Thursday, September 07, 2017

try to be consistent

Worthy to note the lesson I learned today: try to be consistent when sorting with different chromosome order.

I got the same error message as the post: https://github.com/arq5x/bedtools/issues/109

In short, the chromosome order in my sorted BAM file header is like this chr10, chr11, chr12... chr19, chr1, chr20, ... chr22, chr2, chr3 ....chrM, chrX, chrY. The order is determined by the aligner which generates @SQ headers based on how the reference sequences are arranged in the FASTA file from which you built its aligner indices. That means, the order in @SQ is same as the order in your genome.fa.fai (index) file.


Here is my BAM header:

$ samtools view $i -H
@HD VN:1.4 SO:coordinate
@SQ SN:chr10 LN:135534747
@SQ SN:chr11 LN:135006516
@SQ SN:chr12 LN:133851895
@SQ SN:chr13 LN:115169878
@SQ SN:chr14 LN:107349540
@SQ SN:chr15 LN:102531392
@SQ SN:chr16 LN:90354753
@SQ SN:chr17 LN:81195210
@SQ SN:chr18 LN:78077248
@SQ SN:chr19 LN:59128983
@SQ SN:chr1 LN:249250621
@SQ SN:chr20 LN:63025520
@SQ SN:chr21 LN:48129895
@SQ SN:chr22 LN:51304566
@SQ SN:chr2 LN:243199373
@SQ SN:chr3 LN:198022430
@SQ SN:chr4 LN:191154276
@SQ SN:chr5 LN:180915260
@SQ SN:chr6 LN:171115067
@SQ SN:chr7 LN:159138663
@SQ SN:chr8 LN:146364022
@SQ SN:chr9 LN:141213431
@SQ SN:chrM LN:16571
@SQ SN:chrX LN:155270560
@SQ SN:chrY LN:59373566

Here is my genome.fa.fai used by aligner (let's call it A.genome.fa.fai):

$cat A.genome.fa.fai
chr10 135534747 7 50 51
chr11 135006516 138245456 50 51
chr12 133851895 275952110 50 51
chr13 115169878 412481050 50 51
chr14 107349540 529954333 50 51
chr15 102531392 639450871 50 51
chr16 90354753 744032898 50 51
chr17 81195210 836194754 50 51
chr18 78077248 919013876 50 51
chr19 59128983 998652676 50 51
chr1 249250621 1058964245 50 51
chr20 63025520 1313199886 50 51
chr21 48129895 1377485924 50 51
chr22 51304566 1426578424 50 51
chr2 243199373 1478909088 50 51
chr3 198022430 1726972455 50 51
chr4 191154276 1928955340 50 51
chr5 180915260 2123932708 50 51
chr6 171115067 2308466280 50 51
chr7 159138663 2483003655 50 51
chr8 146364022 2645325098 50 51
chr9 141213431 2794616407 50 51
chrM 16571 2938654113 50 51
chrX 155270560 2938671022 50 51
chrY 59373566 3097047000 50 51

I don't know how people decided the order.

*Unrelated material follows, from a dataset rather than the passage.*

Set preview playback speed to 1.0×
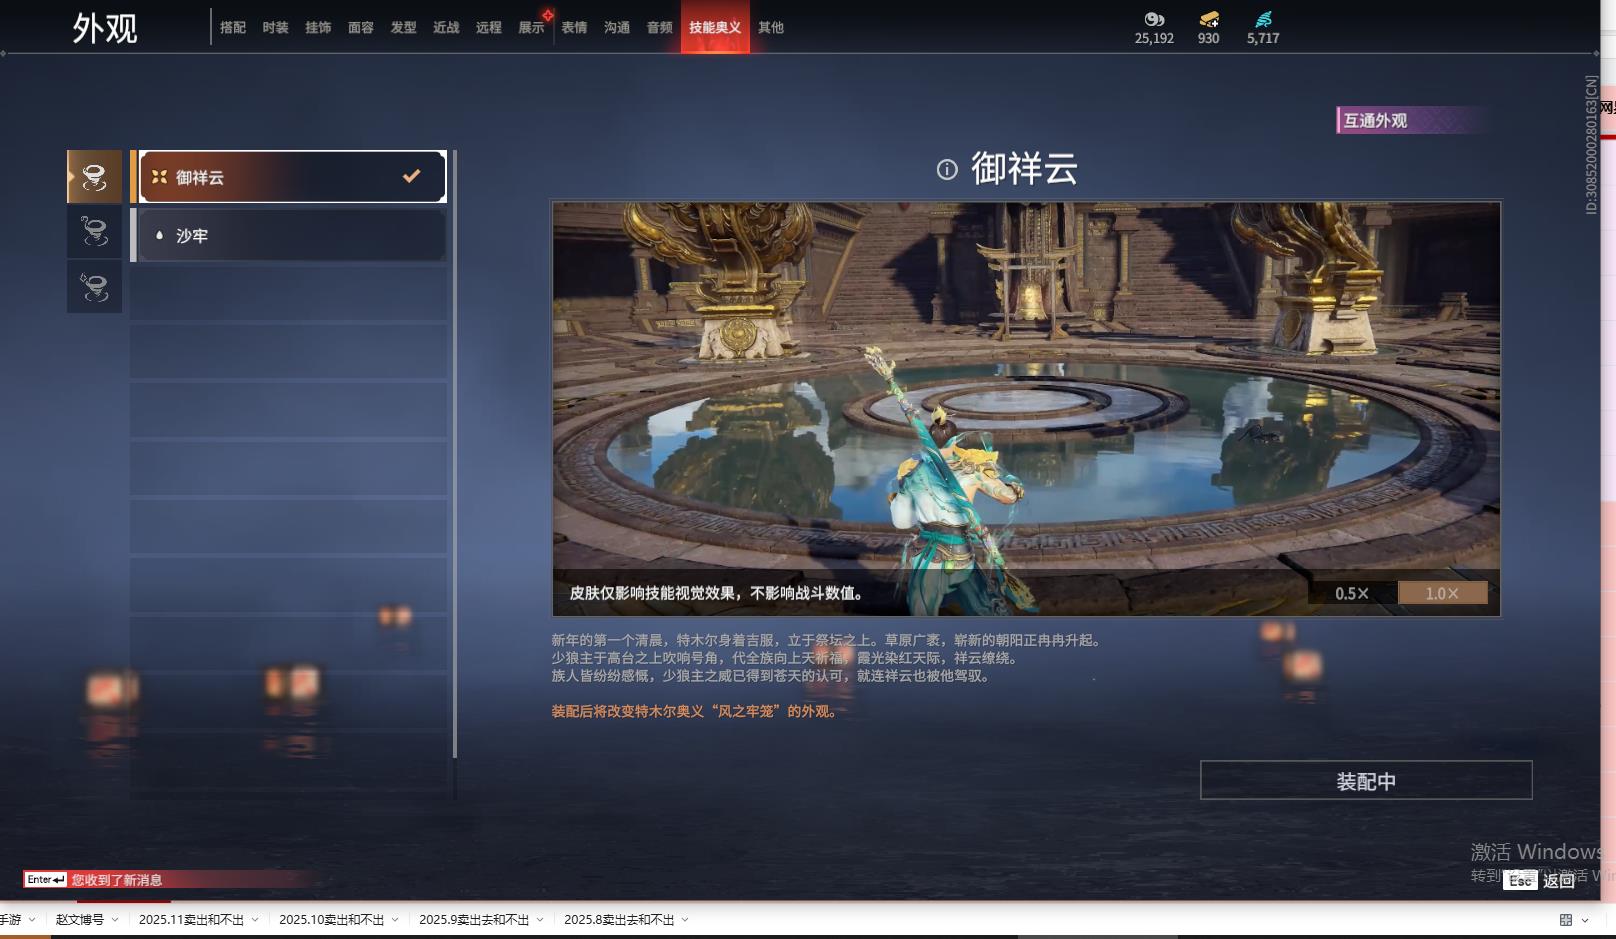The width and height of the screenshot is (1616, 939). [x=1442, y=593]
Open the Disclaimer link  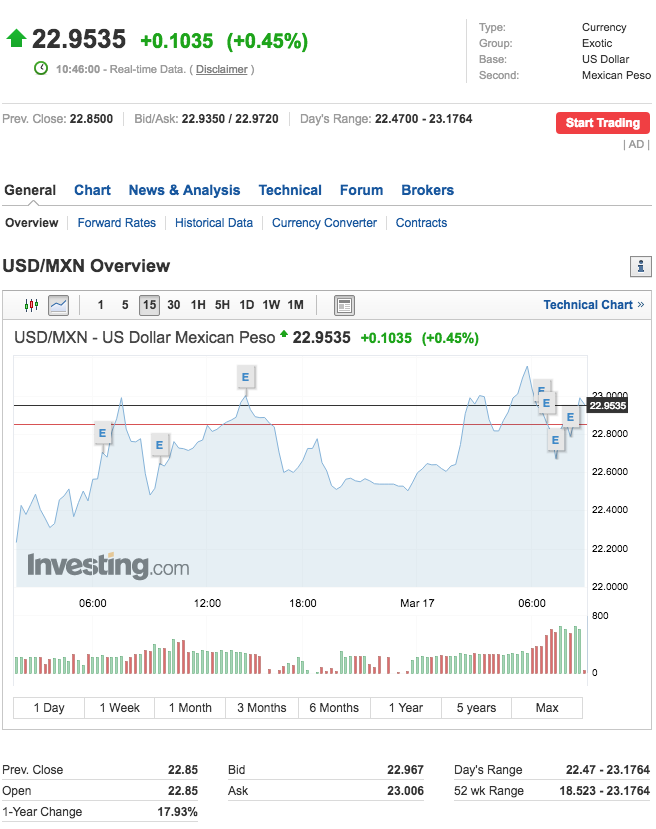(222, 69)
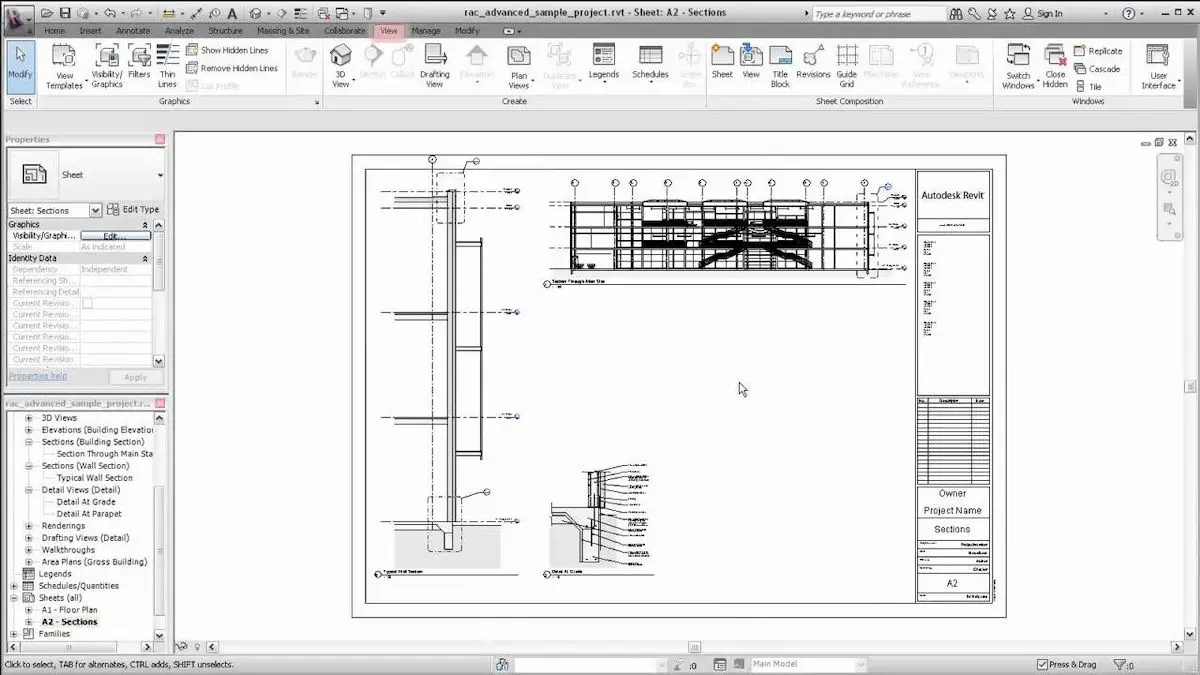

The index file in my another machine is somehow different:

$cat B.genome.fa.fai
chrM 16571 6 50 51
chr1 249250621 16915 50 51
chr2 243199373 254252555 50 51
chr3 198022430 502315922 50 51
chr4 191154276 704298807 50 51
chr5 180915260 899276175 50 51
chr6 171115067 1083809747 50 51
chr7 159138663 1258347122 50 51
chr8 146364022 1420668565 50 51
chr9 141213431 1569959874 50 51
chr10 135534747 1713997581 50 51
chr11 135006516 1852243030 50 51
chr12 133851895 1989949684 50 51
chr13 115169878 2126478624 50 51
chr14 107349540 2243951907 50 51
chr15 102531392 2353448445 50 51
chr16 90354753 2458030472 50 51
chr17 81195210 2550192328 50 51
chr18 78077248 2633011450 50 51
chr19 59128983 2712650250 50 51
chr20 63025520 2772961820 50 51
chr21 48129895 2837247858 50 51
chr22 51304566 2886340358 50 51
chrX 155270560 2938671022 50 51
chrY 59373566 3097047000 50 51

As you can see, both orders are different from the one if you use `sort -k1,1 -k2,2n`:

$ sort -k1,1 B.genome.fa.fai
chr1 249250621 16915 50 51
chr10 135534747 1713997581 50 51
chr11 135006516 1852243030 50 51
chr12 133851895 1989949684 50 51
chr13 115169878 2126478624 50 51
chr14 107349540 2243951907 50 51
chr15 102531392 2353448445 50 51
chr16 90354753 2458030472 50 51
chr17 81195210 2550192328 50 51
chr18 78077248 2633011450 50 51
chr19 59128983 2712650250 50 51
chr2 243199373 254252555 50 51
chr20 63025520 2772961820 50 51
chr21 48129895 2837247858 50 51
chr22 51304566 2886340358 50 51
chr3 198022430 502315922 50 51
chr4 191154276 704298807 50 51
chr5 180915260 899276175 50 51
chr6 171115067 1083809747 50 51
chr7 159138663 1258347122 50 51
chr8 146364022 1420668565 50 51
chr9 141213431 1569959874 50 51
chrM 16571 6 50 51
chrX 155270560 2938671022 50 51
chrY 59373566 3097047000 50 51

That's where the error comes from when using '--sorted' option in bedtools commands, e.g. coverage. A solution they provided is to re-sort the input bed using -g or -faidx option by providing the A.genome.fa.fai file. Here is a test:

$ sortBed -faidx A.genome.fa.fai -i <(awk '{OFS="\t"; print $1,1,$2;}' B.genome.fa.fai)
chr10 1 135534747
chr11 1 135006516
chr12 1 133851895
chr13 1 115169878
chr14 1 107349540
chr15 1 102531392
chr16 1 90354753
chr17 1 81195210
chr18 1 78077248
chr19 1 59128983
chr1 1 249250621
chr20 1 63025520
chr21 1 48129895
chr22 1 51304566
chr2 1 243199373
chr3 1 198022430
chr4 1 191154276
chr5 1 180915260
chr6 1 171115067
chr7 1 159138663
chr8 1 146364022
chr9 1 141213431
chrM 1 16571
chrX 1 155270560
chrY 1 59373566

Note that there is a version sort in sort command, e.g. sort -k1,1V, which will generate the natural sort of numbers within text. We should try to be consistent of using this order for future work.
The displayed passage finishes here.